SPEAKER_03:Um has your have your has your opinions evolved from that point? Have you had any other experiences with dribble effects or similar have I had any other experiences with dribble?
SPEAKER_00:I mean that's in Nick's uh segment later where he delves into his pocket.
SPEAKER_01:Yeah, yeah, nice sticky pocket.
SPEAKER_02:Uh a little bit, yeah. I've I've um met some people who have a higher opinion of it than I do. That's made me kind of take a second look. But I still don't think it's a great place to go for like UX behaviours. It's good it's still a good place to go for style kind of inspiration and stuff, but I stick to my guns on the whole. It's not useful for UX thing, really.
SPEAKER_00:Yeah, you know what? I'd I'd say since doing that episode, um stock photography, stock imagery full stop. Ever since doing that episode, I've noticed a lot more stock stuff.
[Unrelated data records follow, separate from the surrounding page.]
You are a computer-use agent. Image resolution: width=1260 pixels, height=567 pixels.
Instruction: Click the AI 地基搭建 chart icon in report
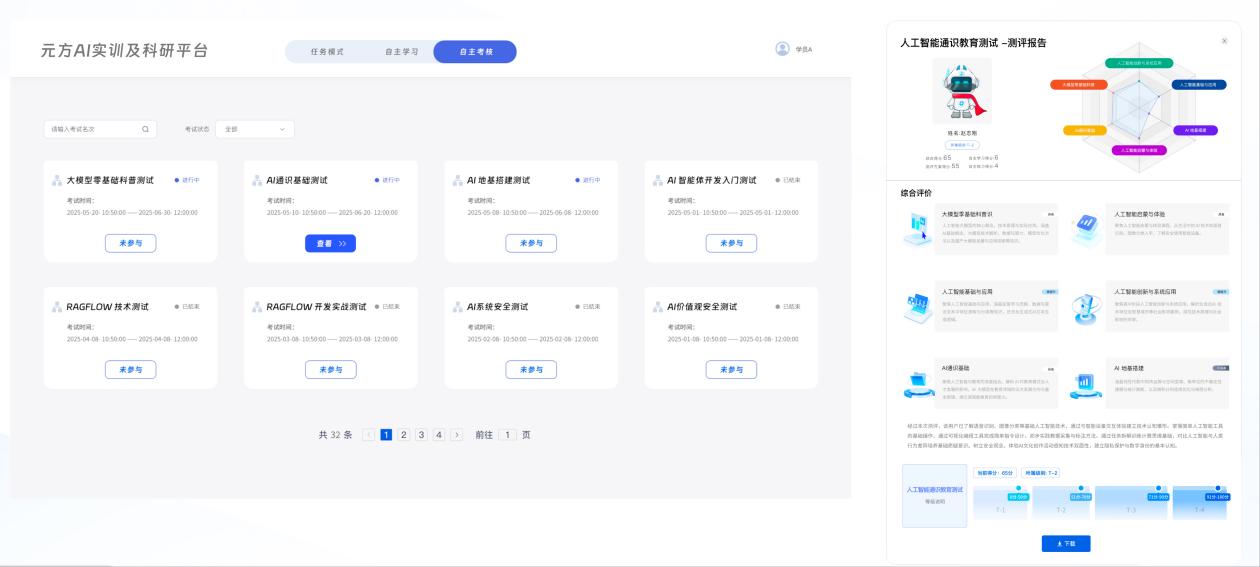[x=1085, y=382]
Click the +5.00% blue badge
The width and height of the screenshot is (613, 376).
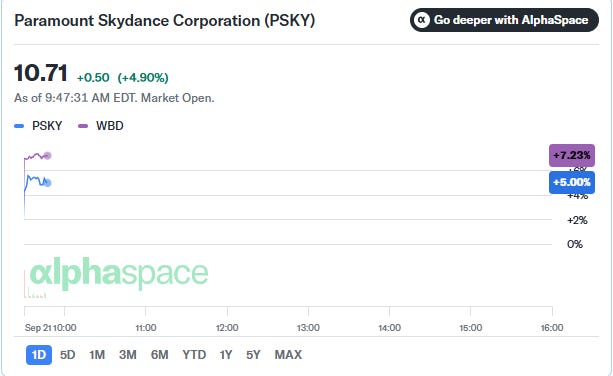click(x=572, y=183)
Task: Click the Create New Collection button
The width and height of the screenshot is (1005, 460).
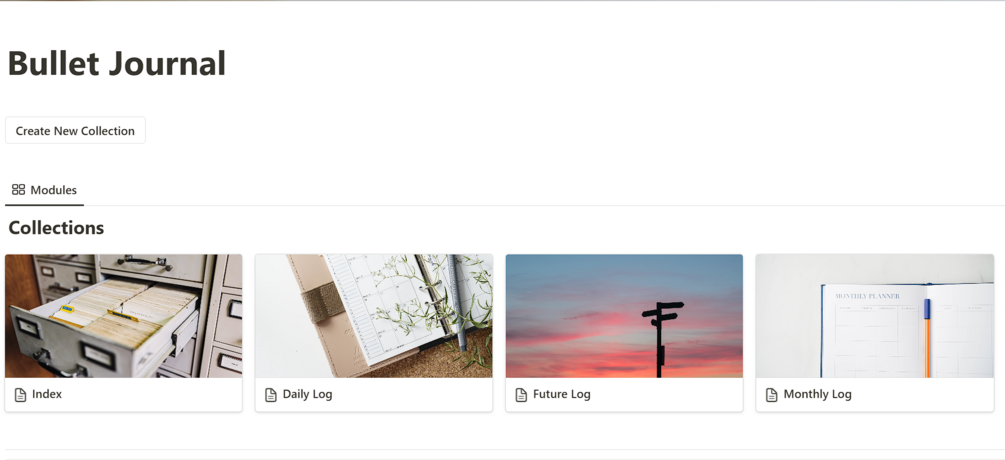Action: [75, 131]
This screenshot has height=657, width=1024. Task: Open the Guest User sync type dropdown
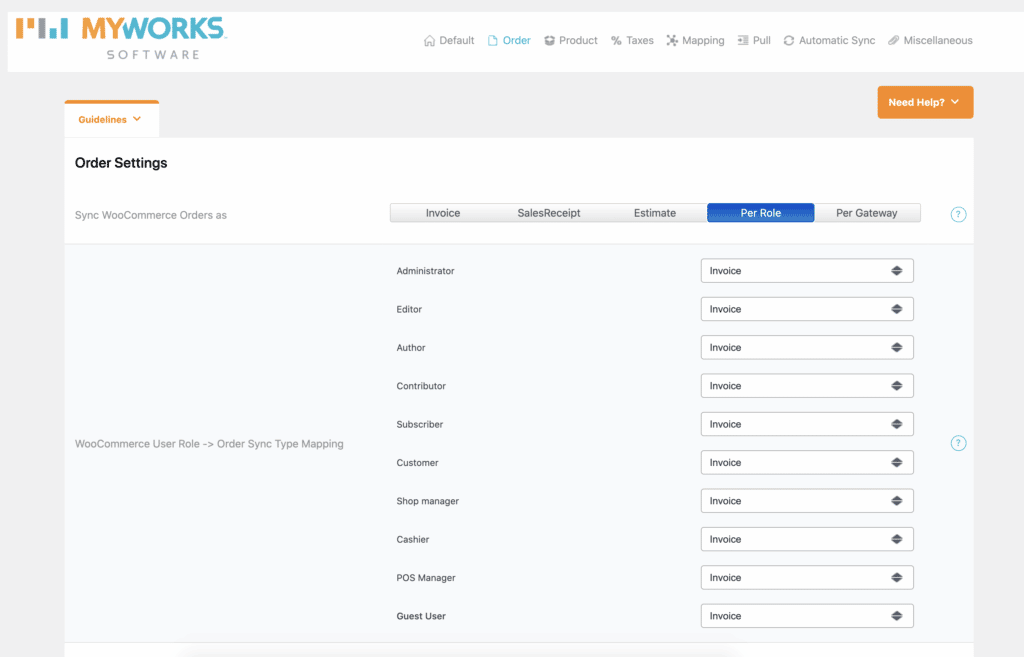click(806, 615)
People using the same stock images, the same stock images, or kind of same same style.
SPEAKER_02:The um pre-rendered like iPhones and computers, everyone's using the same thing, the plugin for that as well.
SPEAKER_00:Oh yeah, always kind of like the the isometric views or things like that, and then what I've noticed as well, like I think we talked about design languages, didn't we, a bit as well, and kind of like how how it's a common language, and you know, you if you speak English, you speak English 90% of the time, uh unless you're kind of like multilingual and then you speak you know more languages, but then you don't switch mid-conversation from English to Spanish when you're talking to somebody who can understand English, or vice versa, if you're talking to someone in Spanish. But yet people don't mind doing that in design with stock images, and then one minute they'll be like trying to get hooked people in in social media with kind of like a stock image, and then they land on the website that's got fuck all to do with that image, or anywhere from that, uh and uh and then it's kind of like this weird disjointed design language and kind of like the dense when you're speaking, you know, and even then going from different pages to different pages, there's like you know, slightly different tints of the colours, there's different stroke weights, there's different kind of like style of people, and you think kind of like looks confused and looks messed up, and then I I think as well with dribble, what I find with dribble, a lot of people when they get on dribble, they see the next greatest thing or kind of liked thing on there, and then they switch the styles like that, that then kind of like, oh wait a minute, you did this for six months on LDs. And then all the yeah, and then it's switched over here, and then how do you then kind of like it it's pretty much impossible nowadays to switch every single image or every single graphic over on a website or an app or whatever you're making? You know, and it's two-week sprints, isn't it? Generally, you've got kind of like and then you kind of roll something out and roll something out if you're rolling something out on a bi-weekly basis, which is cool, but then if your design changes every two weeks, how can your customers and your users kind of keep up with that?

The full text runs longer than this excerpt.